Know God intimately before the storm hits. If you do not have a relationship with the Living God, it is as simple as asking for it. Acknowledging that you are a sinner and He is the Savior. And then, once you have done that, getting to know Him better through reading His Word and prayer. My earthly Dad made sure that those things happened in my life throughout my childhood. So now, when crisis comes, there is a heritage of faith, a bedrock of assurance and a history of walking with the Lord that holds us together and allows us, as a family, to say, “Blessed be Your name”, regardless of what God chooses to do or not do in our lives.

Have a church family before the storm hits. Church has become a nice icing on the cake for many believers. The thing you do when it is convenient to your schedule. Kids don’t have a game? OK, we’ll go to church. Caught up on our chores? I guess we can do church. Not too tired this week? OK, let’s go. (Sigh) I am not advocating legalism here. Don’t go to church to check it off your list. But go – and get involved – so that you have an amazing extended family to walk through both the joys and the sorrows of life. Doing life together with other believers consistently – that is what church is meant to be. Will people hurt you? You bet. Because a church is a collection of sinners, all growing in their walk with the Savior. We are all works in progress. But when the storm hits, you will not be alone. You will have an instant network of people standing beside you, holding you up and cheering you on. It’s worth getting out of bed on Sunday – and blocking your schedule so that church is a priority. And you will also be giving a huge gift to your children. Long after they are grown, they will most likely engage in a part of the Body wherever they are if you model for them now that it is a priority. I know that is what happened in my life. I bet it is what will happen in theirs.
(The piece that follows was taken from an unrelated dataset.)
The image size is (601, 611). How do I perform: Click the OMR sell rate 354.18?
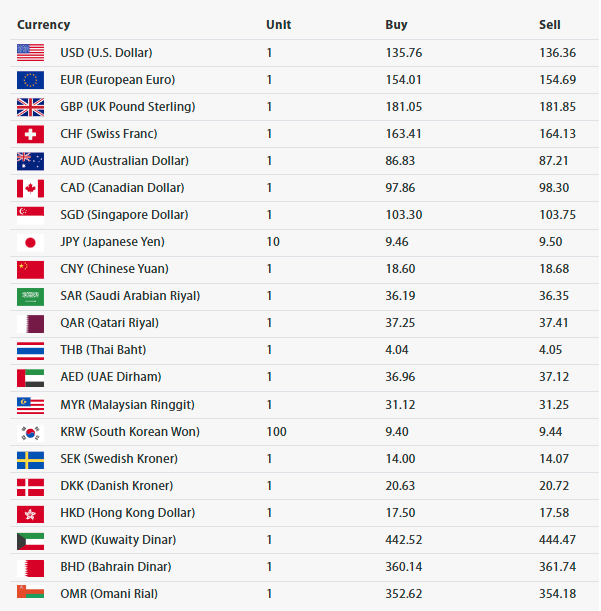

Know His Word before you enter the storm. For example, learn Isaiah 64:4, which says, “For since the world began, no ear has heard and no eye has seen a God like you, who works for those who wait for him!” God is at work in every detail as you trust in Him! And of course, there are many other promises He makes in His Word that will be comforting blankets of Truth to your soul in these moments in life. Romans 8:28 – He’s working all things together for your good and His glory. Philippians 4:13 – I can do all things through Christ who gives me strength. Or even the rest of Philippians 4 – bringing Him my needs, coupled with thanksgiving, knowing His peace will guard me. So many rich, rich promises in His Word for you and I to cling to in these moments. But if you don’t know them before the storm, how will you cling to them in the wind and waves?

I once heard Pastor Tony Evans say something like, “You are either in a storm now, you just got out of one or one is coming shortly.” And it is so true! This flawed world is full of painful things. Storms WILL come. The question is, are you ready for them?

I have learned to lean hard on my Heavenly Father in the storms. The foundation of faith in my life came from my earthly parents making sure that I came to know Him early and well. And in the last decade, our family had weathered many health storms in regards to my Dad. This is just the latest in a long list of “things” that have gone wrong in his body. But every time – Every. Single. Time. – our Heavenly Father has been faithful. And the storms have only served to strengthen our roots, driving us deeper into who God is, trusting Him through it all.

A tale of my two Dads. One perfect. One imperfect. But I am eternally grateful for both of them – and that I get to spend eternity with them both. Guaranteed.